Песах Амнуэль - В полдень за ней придут
"Чего тебе?" — сказал грубый Тед, которого она всегда представляла немытым, неуклюжим мальчишкой с вечной грязью под ногтями и спутанными волосами. "Кажется, я влюбилась", — подумала она, и Тед сразу отозвался с присущей ему прямотой: "Эти девчонки, — заявил он, — вечно втрескиваются в кого ни попадя".
"Не говори так, — подумала она, — он самый лучший, но почему он убил себя, он тает, как лед в Темзе, когда наступает весеннее равноденствие".
"Ах, этот", — пренебрежительно сказал Тед, отодвигаясь в ее сознании и уступая место старому профессору, приходившему к ней не очень часто, но всякий раз со своими лекциями об устройстве мироздания, которые ее вовсе не интересовали, но для него составляли, похоже, единственный смысл существования.

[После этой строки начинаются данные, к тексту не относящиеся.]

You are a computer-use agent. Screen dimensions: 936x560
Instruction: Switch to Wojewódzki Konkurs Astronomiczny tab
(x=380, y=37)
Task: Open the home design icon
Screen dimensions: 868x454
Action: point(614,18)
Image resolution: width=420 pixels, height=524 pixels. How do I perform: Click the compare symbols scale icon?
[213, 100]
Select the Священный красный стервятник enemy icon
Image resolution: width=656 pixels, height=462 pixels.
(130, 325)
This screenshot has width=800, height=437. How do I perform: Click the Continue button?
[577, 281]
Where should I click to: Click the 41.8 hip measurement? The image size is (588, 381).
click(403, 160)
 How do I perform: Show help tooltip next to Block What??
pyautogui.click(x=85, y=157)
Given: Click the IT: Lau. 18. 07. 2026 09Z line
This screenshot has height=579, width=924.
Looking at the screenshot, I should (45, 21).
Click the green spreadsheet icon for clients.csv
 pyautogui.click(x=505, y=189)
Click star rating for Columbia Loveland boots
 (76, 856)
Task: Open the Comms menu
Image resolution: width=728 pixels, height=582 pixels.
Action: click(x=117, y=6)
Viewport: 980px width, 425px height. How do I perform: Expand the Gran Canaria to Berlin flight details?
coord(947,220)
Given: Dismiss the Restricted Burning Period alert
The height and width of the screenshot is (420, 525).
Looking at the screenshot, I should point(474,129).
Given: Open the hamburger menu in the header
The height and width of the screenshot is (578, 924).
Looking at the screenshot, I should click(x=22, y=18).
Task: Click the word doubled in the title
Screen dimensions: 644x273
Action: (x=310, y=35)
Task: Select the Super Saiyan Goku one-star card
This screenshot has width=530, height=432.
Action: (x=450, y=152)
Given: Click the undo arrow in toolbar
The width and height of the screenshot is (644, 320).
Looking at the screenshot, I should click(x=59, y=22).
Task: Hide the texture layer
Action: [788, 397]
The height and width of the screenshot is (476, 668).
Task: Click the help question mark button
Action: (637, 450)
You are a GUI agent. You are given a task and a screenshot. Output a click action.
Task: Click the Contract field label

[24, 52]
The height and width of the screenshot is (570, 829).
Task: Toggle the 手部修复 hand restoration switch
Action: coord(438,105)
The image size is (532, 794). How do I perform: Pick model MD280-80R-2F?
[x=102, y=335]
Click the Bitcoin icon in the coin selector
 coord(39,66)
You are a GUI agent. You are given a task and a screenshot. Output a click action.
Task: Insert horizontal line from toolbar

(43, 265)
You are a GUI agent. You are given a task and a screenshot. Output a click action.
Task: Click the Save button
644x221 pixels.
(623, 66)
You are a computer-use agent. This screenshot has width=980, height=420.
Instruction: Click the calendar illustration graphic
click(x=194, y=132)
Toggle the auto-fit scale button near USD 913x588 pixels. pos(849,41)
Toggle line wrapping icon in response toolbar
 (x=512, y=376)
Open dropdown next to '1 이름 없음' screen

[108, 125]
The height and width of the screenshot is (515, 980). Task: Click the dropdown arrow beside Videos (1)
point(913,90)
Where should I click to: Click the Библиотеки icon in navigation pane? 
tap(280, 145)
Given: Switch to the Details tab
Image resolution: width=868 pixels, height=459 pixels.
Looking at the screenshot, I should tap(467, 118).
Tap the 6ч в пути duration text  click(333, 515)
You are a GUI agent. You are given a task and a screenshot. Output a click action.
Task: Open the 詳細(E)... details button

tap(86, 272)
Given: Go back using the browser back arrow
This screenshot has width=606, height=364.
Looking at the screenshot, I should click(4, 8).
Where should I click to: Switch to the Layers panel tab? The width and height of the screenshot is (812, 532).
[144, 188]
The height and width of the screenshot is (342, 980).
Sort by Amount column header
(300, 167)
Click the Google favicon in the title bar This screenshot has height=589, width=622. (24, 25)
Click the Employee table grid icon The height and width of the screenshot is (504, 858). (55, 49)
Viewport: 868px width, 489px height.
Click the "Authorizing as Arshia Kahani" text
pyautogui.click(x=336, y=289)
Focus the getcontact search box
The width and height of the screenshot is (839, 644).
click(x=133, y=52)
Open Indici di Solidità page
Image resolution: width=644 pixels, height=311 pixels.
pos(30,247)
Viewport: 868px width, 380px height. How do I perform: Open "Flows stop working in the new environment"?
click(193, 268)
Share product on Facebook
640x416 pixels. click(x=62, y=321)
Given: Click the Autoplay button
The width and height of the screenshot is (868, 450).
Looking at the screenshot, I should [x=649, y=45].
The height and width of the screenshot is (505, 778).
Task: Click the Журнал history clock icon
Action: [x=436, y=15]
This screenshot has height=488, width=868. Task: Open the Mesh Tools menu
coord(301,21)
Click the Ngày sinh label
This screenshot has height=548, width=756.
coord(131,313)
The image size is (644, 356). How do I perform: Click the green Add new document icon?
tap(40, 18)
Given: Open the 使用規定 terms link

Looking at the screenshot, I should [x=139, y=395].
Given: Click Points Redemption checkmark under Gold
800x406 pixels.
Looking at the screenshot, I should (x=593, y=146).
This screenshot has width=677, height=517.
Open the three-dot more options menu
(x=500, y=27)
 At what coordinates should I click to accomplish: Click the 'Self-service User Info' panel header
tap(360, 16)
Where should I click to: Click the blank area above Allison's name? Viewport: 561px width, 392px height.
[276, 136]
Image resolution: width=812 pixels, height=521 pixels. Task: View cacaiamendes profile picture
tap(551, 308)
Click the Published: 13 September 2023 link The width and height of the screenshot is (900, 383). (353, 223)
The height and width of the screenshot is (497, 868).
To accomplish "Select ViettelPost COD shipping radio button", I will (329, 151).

"Ах, этот", — вместо ушедшего Теда продолжил профессор Бернал, удобно устраиваясь в ее сознании, хотя она его не звала и даже сесть не предложила, и он, будучи все-таки джентльменом, должен был бы немедленно удалиться, но он не ушел, а развалившись где-то в затылке, так что голова ее стала еще тяжелее, чем была только что, заявил с присущей ему уверенностью: "Девочка моя, тебе действительно понравился этот человек? Он, конечно, неплохой врач, психиатр, да, и человек хороший, мы ведь все ветви одного ствола, ты, я, Тед, этот вот Йонатан, в которого ты влюбилась, как влюбляются в собственное тело девушки твоего возраста. Но его больше нет, он убил себя, чтобы спасти нас и спастись самому. Парадокс, верно? Но ты ведь знакома с парадоксами, твой дядя Доджсон (когда ты меня с ним, наконец, познакомишь?) пичкает тебя парадоксальными историями всякий раз, когда вы отправляетесь на прогулку. Парадокс. Если бы Йонатан не убил эту женщину, Пенроуз, которую ты называла окошком… Женщина-окошко, тоже парадокс, не находишь? Так вот, если бы он ее не убил, то погибли бы мы все — ты, я, Тед и, конечно, Йонатан тоже, потому что он с нами одного корня. Я бы даже сказал, что я — это ты, ты — это Тед, а Тед — это Йонатан, потому что родились мы от одних и тех же предков, просто кто-то из них когда-то сделал свой выбор в своем мире, и миры разошлись, вот мы и оказались такими разными, а теперь Йонатану пришлось решать за всех нас — жить нам или нет, и если бы он решил иначе, мы бы все погибли, понимаешь"…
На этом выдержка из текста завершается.